Colour rather than form expresses the personal experience in painting.

EvLM: The feelings that seem to emanate from your work are melancholy and sorrow. Could you tell us a little about your colour choices?

JP: Medium in my work are highly intuitive. Medium in my work are highly intuitive. If we forget theories, medium as the jewels have the potential to be the perfect mirror of a sensibility and a psychological outlook. When I am working, I am making thousands of new pieces of jewellery as I am sculpturing. So that the jewel colours are inseparable from the drama of me making the sculpture. The jewels is entirely bound up with the identity of the shape, and where it is and what it is next to. Sculptures are made with many different pieces, and are the honest yet mysterious evidence of work and feelings. Ther is not sadness in the shinning of my works. But this is a question of nature. This is not a quality that can be contrived. There is a dying light in some of my sculptures, however there is an energy, very connected to life, in the way the piecies is put down.
They say that the people of Spain, a country where where I live a few months every year, deal with the subject of death every day, as I do myself. Meanwhile, we have made the world into something close to a disaster area. My sculptures have a beauty; but it is as you say, sorrowful or melancholic.
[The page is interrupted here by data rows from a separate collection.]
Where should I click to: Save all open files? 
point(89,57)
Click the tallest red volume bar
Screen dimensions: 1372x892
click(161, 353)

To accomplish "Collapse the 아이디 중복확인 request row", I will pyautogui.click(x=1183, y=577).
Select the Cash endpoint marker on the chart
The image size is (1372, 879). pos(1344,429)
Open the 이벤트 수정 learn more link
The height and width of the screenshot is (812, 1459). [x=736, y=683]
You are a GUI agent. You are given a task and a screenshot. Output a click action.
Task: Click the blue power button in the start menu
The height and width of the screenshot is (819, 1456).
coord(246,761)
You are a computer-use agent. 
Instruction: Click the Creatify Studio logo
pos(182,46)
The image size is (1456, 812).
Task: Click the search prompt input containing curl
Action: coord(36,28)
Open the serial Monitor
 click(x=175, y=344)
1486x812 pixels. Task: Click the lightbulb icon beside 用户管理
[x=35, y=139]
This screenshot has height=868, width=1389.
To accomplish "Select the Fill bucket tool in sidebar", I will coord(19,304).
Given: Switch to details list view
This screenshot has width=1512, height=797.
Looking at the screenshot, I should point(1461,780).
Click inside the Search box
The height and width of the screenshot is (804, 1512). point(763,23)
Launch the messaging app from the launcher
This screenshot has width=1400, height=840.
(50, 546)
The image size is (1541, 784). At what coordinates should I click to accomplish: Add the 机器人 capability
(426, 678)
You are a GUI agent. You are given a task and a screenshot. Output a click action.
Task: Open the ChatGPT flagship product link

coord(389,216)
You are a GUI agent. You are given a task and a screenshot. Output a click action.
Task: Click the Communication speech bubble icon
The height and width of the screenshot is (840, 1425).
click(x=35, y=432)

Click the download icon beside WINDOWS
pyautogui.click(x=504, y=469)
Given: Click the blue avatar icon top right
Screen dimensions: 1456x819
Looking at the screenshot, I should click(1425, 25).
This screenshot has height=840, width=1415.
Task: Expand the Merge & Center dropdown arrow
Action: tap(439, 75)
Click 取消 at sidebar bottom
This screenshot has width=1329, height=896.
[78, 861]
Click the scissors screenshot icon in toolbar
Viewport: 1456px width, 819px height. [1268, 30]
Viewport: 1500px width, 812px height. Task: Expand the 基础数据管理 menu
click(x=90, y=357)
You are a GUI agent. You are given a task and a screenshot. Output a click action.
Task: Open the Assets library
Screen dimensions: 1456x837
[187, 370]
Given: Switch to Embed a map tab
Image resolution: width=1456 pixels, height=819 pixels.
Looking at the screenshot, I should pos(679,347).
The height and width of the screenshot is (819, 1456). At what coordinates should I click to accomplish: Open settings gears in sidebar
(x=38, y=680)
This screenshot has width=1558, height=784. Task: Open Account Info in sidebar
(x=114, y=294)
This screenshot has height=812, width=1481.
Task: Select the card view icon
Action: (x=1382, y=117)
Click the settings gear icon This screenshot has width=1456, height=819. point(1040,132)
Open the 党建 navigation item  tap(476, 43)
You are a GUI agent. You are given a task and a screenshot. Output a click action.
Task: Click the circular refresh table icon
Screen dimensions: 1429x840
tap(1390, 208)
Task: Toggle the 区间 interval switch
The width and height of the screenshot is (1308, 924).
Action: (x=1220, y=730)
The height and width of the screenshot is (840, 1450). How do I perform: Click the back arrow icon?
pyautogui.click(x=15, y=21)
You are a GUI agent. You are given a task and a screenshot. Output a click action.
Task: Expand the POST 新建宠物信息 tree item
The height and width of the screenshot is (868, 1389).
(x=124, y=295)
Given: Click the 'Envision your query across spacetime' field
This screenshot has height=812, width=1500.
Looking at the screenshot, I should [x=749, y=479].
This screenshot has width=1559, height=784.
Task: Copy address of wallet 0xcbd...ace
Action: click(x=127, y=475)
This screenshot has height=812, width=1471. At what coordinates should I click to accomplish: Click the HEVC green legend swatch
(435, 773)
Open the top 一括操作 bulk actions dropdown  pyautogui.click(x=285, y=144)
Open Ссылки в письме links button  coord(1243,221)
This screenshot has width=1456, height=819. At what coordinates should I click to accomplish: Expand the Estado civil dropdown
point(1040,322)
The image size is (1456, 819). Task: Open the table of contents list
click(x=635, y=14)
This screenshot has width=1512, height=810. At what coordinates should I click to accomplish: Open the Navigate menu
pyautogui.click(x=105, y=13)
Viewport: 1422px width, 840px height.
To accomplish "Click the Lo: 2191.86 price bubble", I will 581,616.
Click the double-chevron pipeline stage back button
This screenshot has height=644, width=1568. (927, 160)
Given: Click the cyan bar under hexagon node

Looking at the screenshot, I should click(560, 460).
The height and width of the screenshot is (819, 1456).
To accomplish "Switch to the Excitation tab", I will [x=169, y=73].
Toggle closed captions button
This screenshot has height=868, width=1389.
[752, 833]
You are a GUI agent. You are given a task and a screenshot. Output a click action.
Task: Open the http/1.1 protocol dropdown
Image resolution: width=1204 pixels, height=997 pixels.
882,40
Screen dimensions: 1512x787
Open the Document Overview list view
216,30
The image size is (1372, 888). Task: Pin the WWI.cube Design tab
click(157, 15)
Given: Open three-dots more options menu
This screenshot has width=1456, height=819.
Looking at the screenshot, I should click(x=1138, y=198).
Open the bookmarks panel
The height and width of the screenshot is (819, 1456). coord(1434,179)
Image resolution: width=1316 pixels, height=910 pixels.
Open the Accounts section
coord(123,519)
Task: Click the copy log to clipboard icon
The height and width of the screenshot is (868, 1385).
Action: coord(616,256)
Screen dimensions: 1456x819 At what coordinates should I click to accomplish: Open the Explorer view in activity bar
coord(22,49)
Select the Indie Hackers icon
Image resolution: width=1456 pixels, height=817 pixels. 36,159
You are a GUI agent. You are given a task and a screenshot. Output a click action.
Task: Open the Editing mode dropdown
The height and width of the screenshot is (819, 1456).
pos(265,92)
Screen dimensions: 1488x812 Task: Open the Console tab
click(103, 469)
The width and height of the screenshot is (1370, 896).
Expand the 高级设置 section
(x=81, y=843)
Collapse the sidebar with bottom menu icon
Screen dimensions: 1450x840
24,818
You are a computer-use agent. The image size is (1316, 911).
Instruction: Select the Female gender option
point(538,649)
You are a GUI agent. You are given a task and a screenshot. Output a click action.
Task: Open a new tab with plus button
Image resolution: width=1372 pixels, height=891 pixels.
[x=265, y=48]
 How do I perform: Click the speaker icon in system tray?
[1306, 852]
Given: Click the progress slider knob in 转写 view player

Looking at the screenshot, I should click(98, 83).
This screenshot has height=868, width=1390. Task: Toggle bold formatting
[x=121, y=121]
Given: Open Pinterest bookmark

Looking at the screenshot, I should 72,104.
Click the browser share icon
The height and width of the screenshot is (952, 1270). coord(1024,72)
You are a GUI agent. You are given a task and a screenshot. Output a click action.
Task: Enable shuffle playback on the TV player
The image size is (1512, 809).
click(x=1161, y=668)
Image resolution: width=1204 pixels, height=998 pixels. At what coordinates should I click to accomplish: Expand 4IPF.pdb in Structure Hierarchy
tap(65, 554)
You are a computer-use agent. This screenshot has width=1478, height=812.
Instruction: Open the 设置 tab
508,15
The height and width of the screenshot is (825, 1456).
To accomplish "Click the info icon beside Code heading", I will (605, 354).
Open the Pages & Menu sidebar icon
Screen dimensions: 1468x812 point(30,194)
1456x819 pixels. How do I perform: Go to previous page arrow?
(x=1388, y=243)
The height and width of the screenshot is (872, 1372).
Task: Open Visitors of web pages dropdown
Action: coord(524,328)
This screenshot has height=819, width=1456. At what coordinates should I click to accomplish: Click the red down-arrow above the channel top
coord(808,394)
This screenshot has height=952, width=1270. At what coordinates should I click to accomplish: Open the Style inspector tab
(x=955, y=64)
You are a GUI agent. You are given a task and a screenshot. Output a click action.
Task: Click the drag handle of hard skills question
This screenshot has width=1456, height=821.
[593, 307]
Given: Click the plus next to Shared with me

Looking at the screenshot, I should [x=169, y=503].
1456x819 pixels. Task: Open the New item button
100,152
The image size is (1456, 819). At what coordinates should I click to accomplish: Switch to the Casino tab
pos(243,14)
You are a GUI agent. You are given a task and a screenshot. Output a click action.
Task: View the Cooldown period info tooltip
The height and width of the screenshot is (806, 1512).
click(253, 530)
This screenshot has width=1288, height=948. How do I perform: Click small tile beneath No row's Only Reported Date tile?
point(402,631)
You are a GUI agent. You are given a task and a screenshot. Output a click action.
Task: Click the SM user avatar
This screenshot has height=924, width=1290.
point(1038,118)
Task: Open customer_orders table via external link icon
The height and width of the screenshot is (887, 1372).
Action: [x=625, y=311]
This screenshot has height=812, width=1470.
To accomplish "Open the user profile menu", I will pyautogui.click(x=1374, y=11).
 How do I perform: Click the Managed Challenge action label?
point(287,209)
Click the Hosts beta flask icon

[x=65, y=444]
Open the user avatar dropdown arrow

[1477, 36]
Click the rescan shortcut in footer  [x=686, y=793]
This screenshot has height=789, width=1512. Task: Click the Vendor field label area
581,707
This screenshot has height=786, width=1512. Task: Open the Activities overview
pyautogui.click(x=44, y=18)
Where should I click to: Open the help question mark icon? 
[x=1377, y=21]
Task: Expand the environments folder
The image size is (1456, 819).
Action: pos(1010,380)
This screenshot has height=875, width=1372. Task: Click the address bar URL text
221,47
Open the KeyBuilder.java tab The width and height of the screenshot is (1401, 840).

EvLM: What do you listen to (if you do so) while you are working?

JP: When I sculpt I always listen to music. My first wife, Silvia, is an extraordinary musician, a Violist. Now I listen to Arvo Pärt (deep, rigorous and sonorous), Taeko Onuki interpreting Ryuichi Sakamoto (morally fierce), best ’70 and ’80 Pop Music (sensual and energetic), and the Opera Lirica (eternally alive)

EvLM: Who is your favourite artist nowadays?

JP My favourite artist nowadays would be Henry Moore. His work hovers at the edge of the sculptural world. He is linear and poetically puritanical. His work is a constant whisper of hope, without sentimentality. The true condition of man is to think with his hands.